Tuesday 8 November 2011

Book Review - Bohemia in London by Arthur Ransome

Bohemia in London by Arthur Ransome

Oxford University Press, 1984 (originally published in 1907) ISBN 0192814125


What a gem of a little book! Arthur Ransome, who is known to many readers through his children's series Swallows and Amazons, led a very long and interesting life both on the sea and off it; Bohemia in London was the first book he had published of which he was proud, and it would be hard to find a subject more distant to that of young girls and boys messing about in boats.

Part autobiographical, part historical, and I'm sure part fantastical, Bohemia in London takes us on a tour of the physical locations and human types that inhabited the intellectual quarter of London, in places such as Chelsea, Soho, Bloomsbury and the Charing Cross Road.

Ransome is at his best in this work when describing the sights and sounds of Bohemia - pen portraits of struggling authors and artists and their affectations, editors of failing magazines who are living an imagined life of glory, and parties fueled by cheap claret, pipe tobacco, bravado and singing.

He intersperses his work with historical snippets from older times, evoking the spirits of Johnson, Smollett, Steele and Addison. These forays are somewhat less successful than the rest of the book, and an imagined party in Ransome's room with the "attendance" of Ben Johnson, Robert Herrick, John Gay, John Keats and William Davies is the one occasion in the book where Ransome's youthful ardour (he was 22 when he wrote this book), overcomes his better authorial sense.

What comes through for the more modern reader is how little many of the ways of Bohemia have changed since this book was written - the self-importance, without reason,  of many of the inhabitants, the tendency to cliques, the dismissal of any "mainstream" activity as "selling out", and the fact that most people leave its realms as age, success, or responsibility settles on their shoulders. Ransome's final chapter is an envoi for Bohemia - even at 22 he knew he'd leave it one day - and how step-by-step most people move on. It is right to do so of course, as Bohemia is a situation only truly useful to the young; Ransome writes "...it is better so. There are few sadder sights than an old man without any manners aping the boyishness of his youth without the excuse of its ideals, going from tavern to tavern with the young, talking rubbish till two in the morning....it is too pitiful to be amusing."

For the bibliophiles amongst us, the chapter in Bohemia in London entitled "The Book-Shops of Bohemia" is a must. This is a wonderful picture of the bookshops that once lined a section of the Charing Cross Road, and the types that frequented them - I will indulge myself with some quotes -

  "There is something more real about this style of buying books [i.e. secondhand], than about the dull mercenary method of a new emporium. It is good, granted, to look about the shelves of a new bookshop,.....all that is pleasant enough, but to spend money there is a sham and a fraud; it is like buying groceries instead of buying dreams."
"And then, too, the people who buy in the ordinary shops are so disheartening.
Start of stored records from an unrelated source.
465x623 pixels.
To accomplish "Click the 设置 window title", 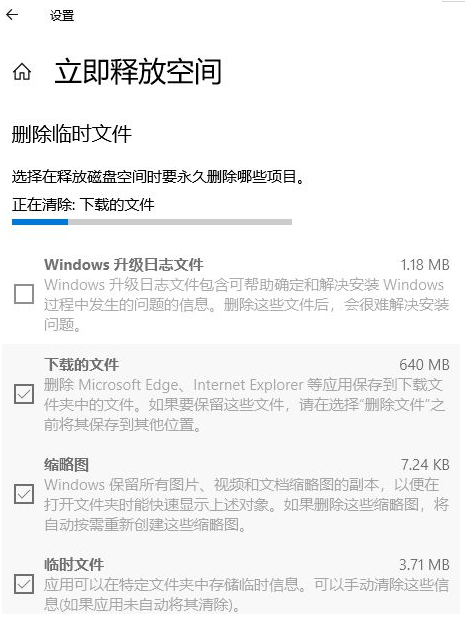I will point(62,15).
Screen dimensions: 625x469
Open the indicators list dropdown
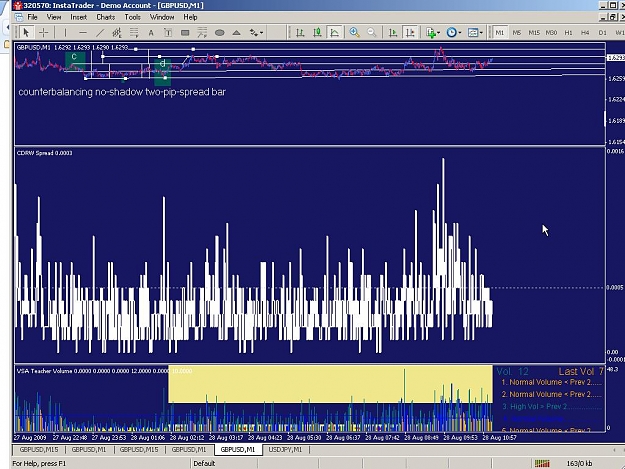(x=433, y=33)
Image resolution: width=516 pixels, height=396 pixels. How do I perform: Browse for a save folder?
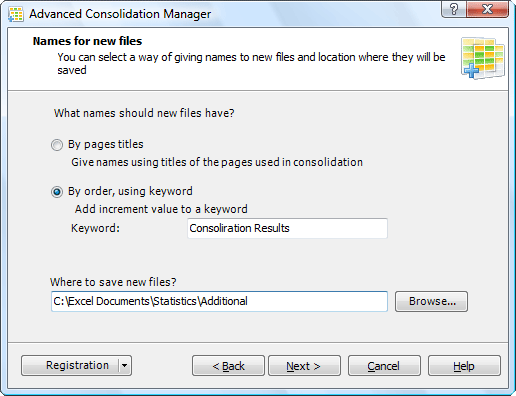pos(432,301)
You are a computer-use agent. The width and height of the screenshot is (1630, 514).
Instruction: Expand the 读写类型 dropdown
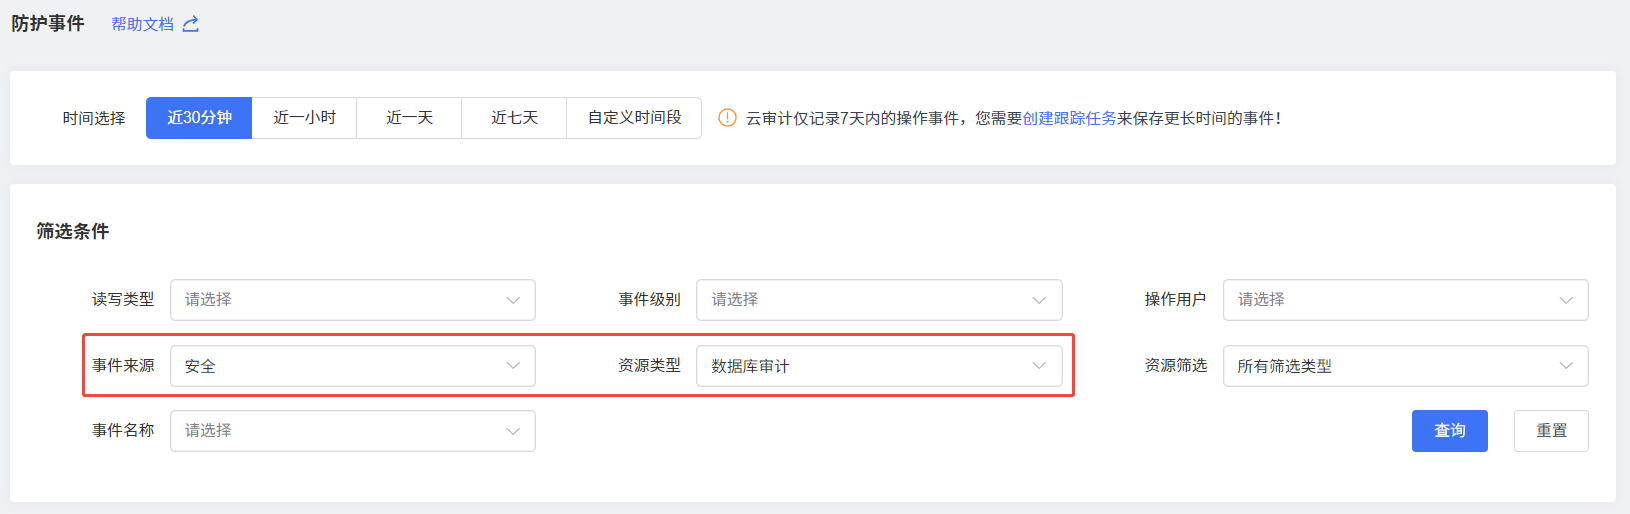(352, 300)
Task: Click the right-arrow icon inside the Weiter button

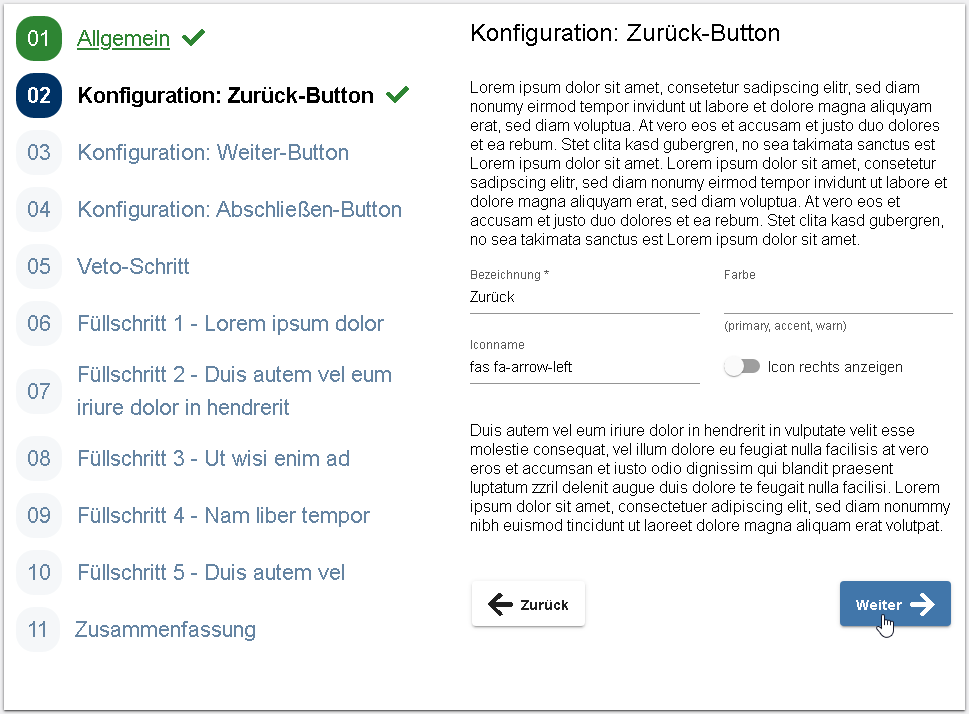Action: pyautogui.click(x=922, y=603)
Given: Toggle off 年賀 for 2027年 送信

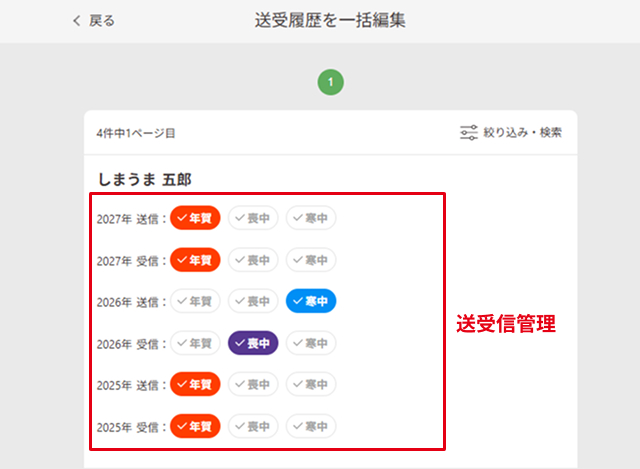Looking at the screenshot, I should [195, 218].
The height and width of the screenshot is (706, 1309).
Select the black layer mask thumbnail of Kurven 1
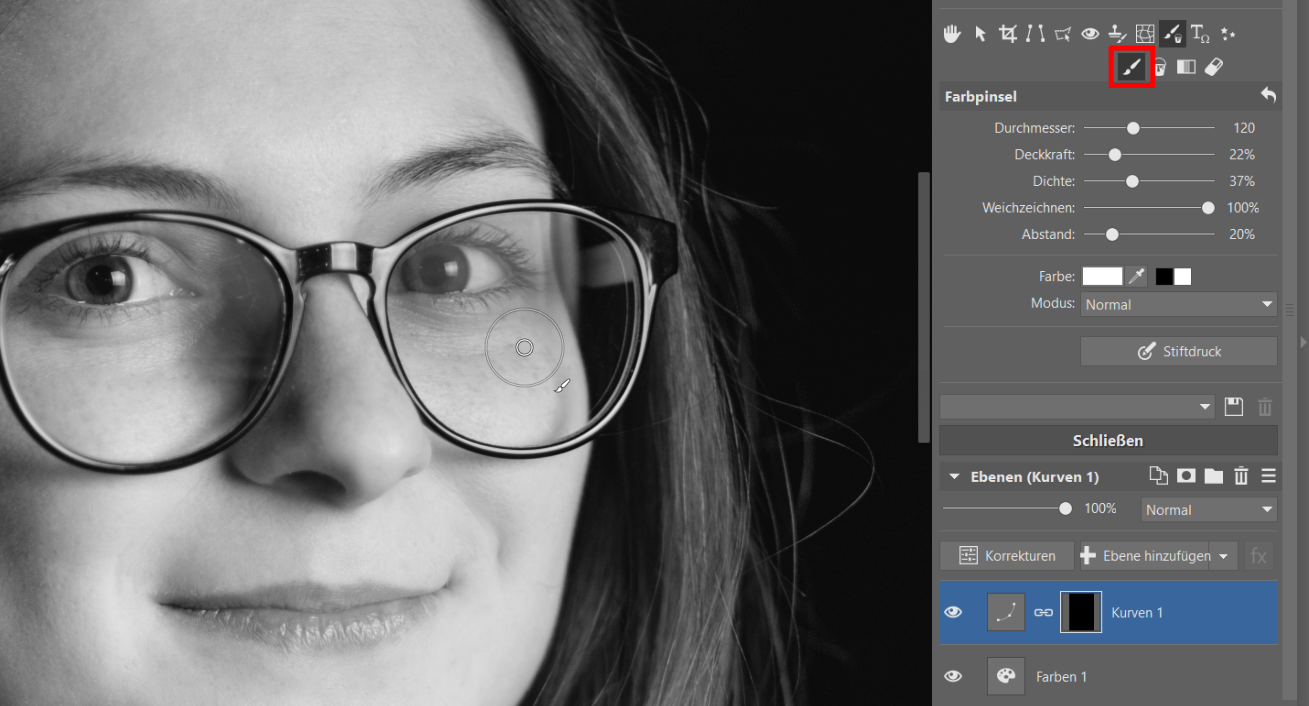click(x=1081, y=612)
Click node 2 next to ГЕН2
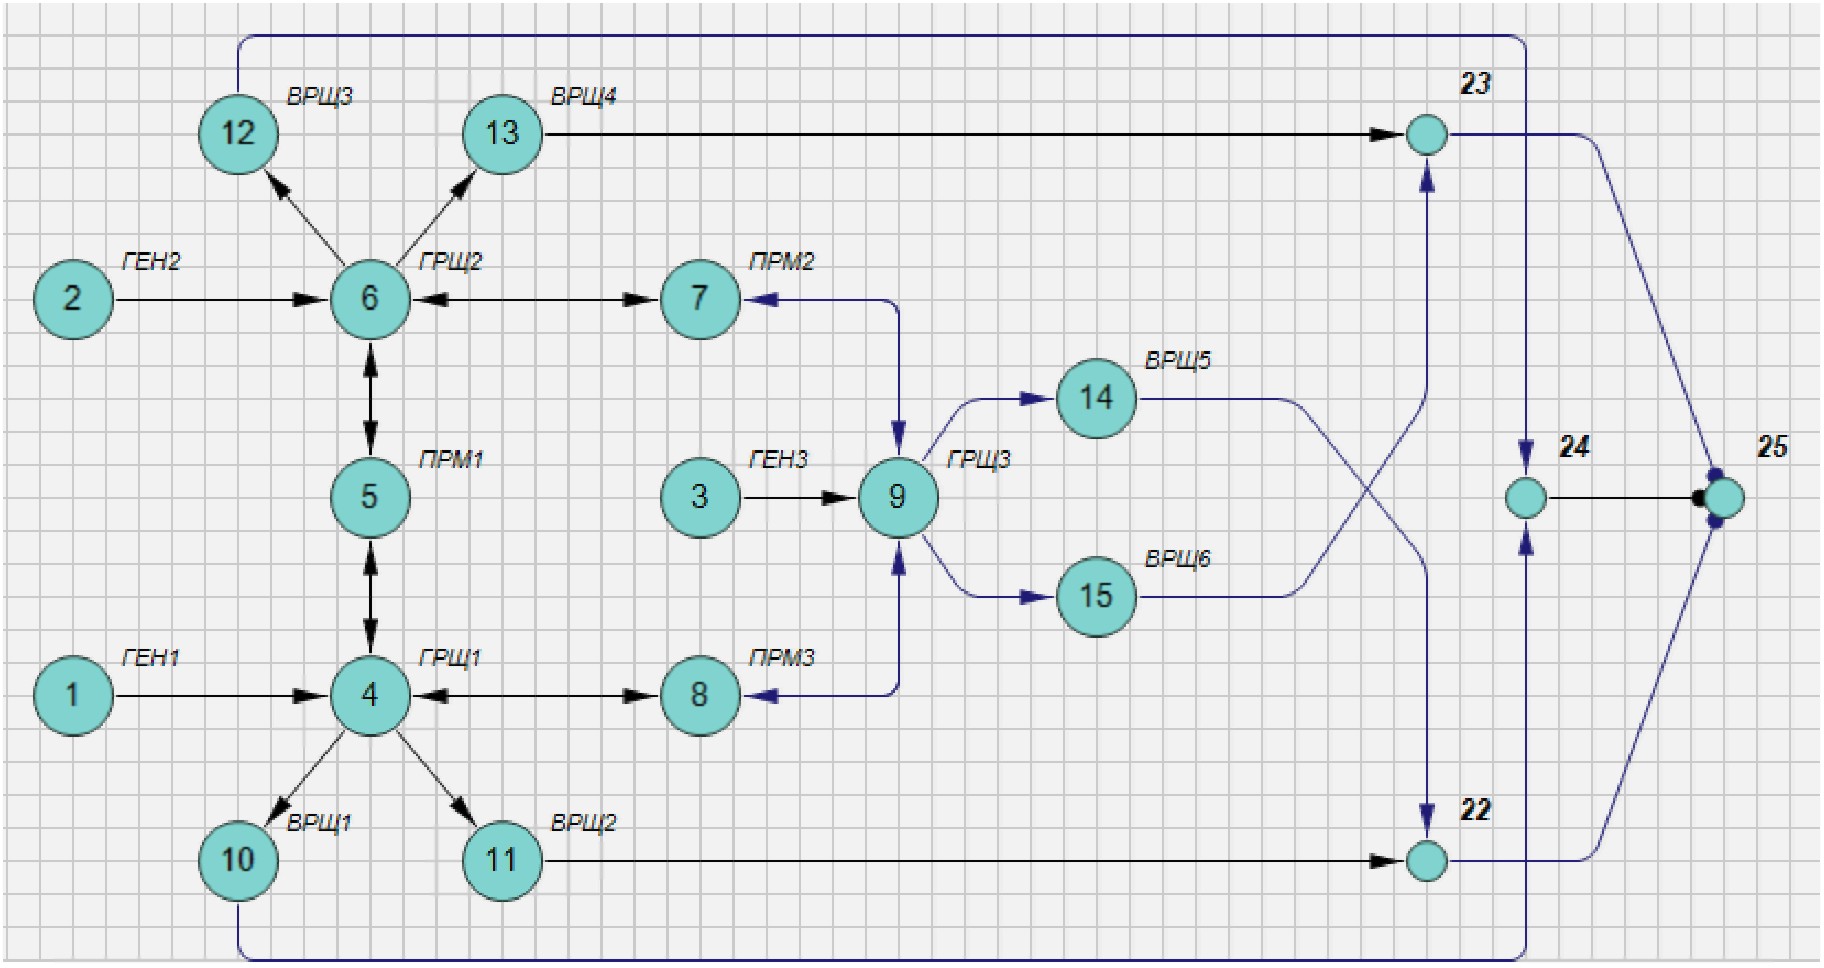This screenshot has width=1824, height=968. pyautogui.click(x=73, y=299)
There is no spirit about them, no enthusiasm. You cannot sympathise with them over a disappointment nor smile your congratulations over a prize...the books they buy are doomed, Christmas or birthday presents, to lie about on drawing-room tables."

"It is an odd thing, by the way, that sumptuous volumes are always easiest to part with; a ragged, worn old thing, especially if it is small, tugs at our feelings, so that we cannot let it go whereas a school prize or an elegant present - away with it."

I fear that in the current barbarian age, we may well be losing the true joys of the second-hand bookshop - the good ones are closing, leaving the "sham" bookshops (overpriced, bad selection of titles, ignorant owners) left. While the internet is a boon in the sense that any book can be found, it spells the death of the innocent joys of browsing - soon we may only have the writings of ones such as Ransome to remind us of the era of the good second-hand bookshop. sic transit gloria mundi.

Bohemia in London is out of print - check your local library, or try your local second-hand bookshop (if you have one!)